*Given task:*
Reproduce the material below word for word, keeping every line.

==== Record excerpts ====

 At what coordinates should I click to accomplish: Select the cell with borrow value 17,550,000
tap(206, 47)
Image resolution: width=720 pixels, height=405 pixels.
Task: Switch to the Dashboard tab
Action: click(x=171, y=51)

====

*Reply:*
 At what coordinates should I click to accomplish: Select the cell with borrow value 17,550,000
tap(206, 47)
Image resolution: width=720 pixels, height=405 pixels.
Task: Switch to the Dashboard tab
Action: click(x=171, y=51)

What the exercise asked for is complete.